Example A — Bromothiol Formation from 1-Methylcyclohexene

• Substrate: 1-Methylcyclohexene.
• Reagents: Br₂ with dissolved H₂S.
• Pathway: Br₂ forms a bromonium ion; H₂S attacks the tertiary carbon anti to Br; deprotonation yields the bromothiol.
• Outcome: Markovnikov bromothiol with SH at the tertiary ring carbon and Br on the adjacent, less substituted ring carbon; Br/SH anti.
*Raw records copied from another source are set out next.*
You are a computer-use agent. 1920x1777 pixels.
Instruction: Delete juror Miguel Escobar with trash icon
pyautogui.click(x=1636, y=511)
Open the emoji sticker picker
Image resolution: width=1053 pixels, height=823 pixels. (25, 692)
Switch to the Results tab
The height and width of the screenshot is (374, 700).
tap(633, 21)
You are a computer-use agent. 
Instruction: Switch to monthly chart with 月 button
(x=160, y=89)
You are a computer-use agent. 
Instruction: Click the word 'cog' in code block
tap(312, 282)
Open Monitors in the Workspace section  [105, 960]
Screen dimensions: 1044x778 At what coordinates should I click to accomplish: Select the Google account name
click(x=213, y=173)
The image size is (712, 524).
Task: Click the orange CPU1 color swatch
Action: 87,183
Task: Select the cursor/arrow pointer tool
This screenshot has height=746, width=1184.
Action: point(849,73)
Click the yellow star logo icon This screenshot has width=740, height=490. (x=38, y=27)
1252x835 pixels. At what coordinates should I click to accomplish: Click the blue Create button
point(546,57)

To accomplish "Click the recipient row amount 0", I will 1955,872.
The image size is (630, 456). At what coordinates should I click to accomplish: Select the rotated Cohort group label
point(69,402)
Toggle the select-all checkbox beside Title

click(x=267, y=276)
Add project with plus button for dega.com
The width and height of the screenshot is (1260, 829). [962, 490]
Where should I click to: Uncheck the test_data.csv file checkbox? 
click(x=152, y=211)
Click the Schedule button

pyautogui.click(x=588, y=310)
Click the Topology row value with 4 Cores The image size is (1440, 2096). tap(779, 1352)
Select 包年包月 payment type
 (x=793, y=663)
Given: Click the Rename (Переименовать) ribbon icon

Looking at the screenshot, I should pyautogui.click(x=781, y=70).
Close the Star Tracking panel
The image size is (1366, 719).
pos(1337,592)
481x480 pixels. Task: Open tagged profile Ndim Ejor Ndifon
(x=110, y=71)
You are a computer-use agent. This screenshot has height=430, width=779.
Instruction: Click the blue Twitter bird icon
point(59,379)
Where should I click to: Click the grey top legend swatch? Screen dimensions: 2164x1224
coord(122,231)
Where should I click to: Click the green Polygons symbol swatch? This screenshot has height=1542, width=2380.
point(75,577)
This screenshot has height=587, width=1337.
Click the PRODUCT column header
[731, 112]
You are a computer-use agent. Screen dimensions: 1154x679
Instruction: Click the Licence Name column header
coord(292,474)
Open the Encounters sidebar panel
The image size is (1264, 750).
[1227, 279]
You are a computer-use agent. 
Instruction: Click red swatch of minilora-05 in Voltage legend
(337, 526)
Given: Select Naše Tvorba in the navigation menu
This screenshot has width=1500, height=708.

When Multiple Alkenes Are Present

• The most substituted alkene typically reacts fastest.
• Conjugated alkenes can react competitively; bromonium formation is electrophilic and regioselective for the alkene that best stabilizes the positive charge.
• If several alkenes are available, expect mixtures unless steric or conformational factors heavily favor one site.

Practical Tips & Pitfalls

• Maintain a source of hydrogen sulfide (gaseous H₂S, NaSH/HBr, or thioacids that generate H₂S in situ).
• Using NaHS (aqueous or biphasic) in place of gaseous H₂S often provides cleaner bromothiol formation under Br₂ or NBS feeds.
• Neutral H₂S and HS⁻ both open the bromonium anti; however, strongly basic media can consume Br₂ and increase by-products—use neutral to mildly acidic conditions or controlled NaHS.
• Water/alcohols compete as nucleophiles (bromohydrin/haloether). Dry the medium or use H₂S/HS⁻ in excess to suppress these paths.
• Watch for oxidation of thiols to disulfides; exclude oxygen during workup or add a trace antioxidant (e.g., BHT).

Exam-Style Summary

• Draw the bromonium ion, anti attack by H₂S, sulfonium intermediate, and deprotonation.
• Regiochemistry: SH to the more substituted carbon (Markovnikov).
• Stereochemistry: Br/SH anti; enantiomeric products for asymmetrical alkenes.
• No carbocation rearrangements.
• Eliminating H₂S in the solvent switches the outcome to vicinal dibromide.

Interactive Toolbox

• Use the OrgoSolver Mechanism Solver to visualize bromothiol formation with step-by-step electron pushing.
• Use the OrgoSolver Reaction Solver to test this reaction and others!.
• Compare to bromohydrin formation to see parallels between H₂S and H₂O nucleophiles.

FAQ / Exam Notes

• Does H₂S attack faster than water? Yes, sulfur is softer and more polarizable, so in mixed solvents the thiol often dominates. HS⁻ is faster still; controlling basicity helps tune selectivity.
• Can Br⁻ open the bromonium instead? Without H₂S present, yes—leading to dibromide. With H₂S available, the thiol usually prevails.
• What about stereochemistry in cyclic substrates? Expect trans-diaxial relationships in chair conformations, mirroring bromohydrin outcomes but with SH replacing OH.
• Does oxidation occur during the mechanism? Not in the core steps; oxidation of the thiol product is a separate side process needing oxygen or other oxidants.
• Can I substitute NaHS for gaseous H₂S? Yes—NaHS (aq or biphasic) plus Br₂ or NBS often gives cleaner bromothiols while controlling H₂S delivery.
• How do I protect the thiol product? Keep oxygen out or include a trace antioxidant (e.g., BHT) to limit disulfide formation.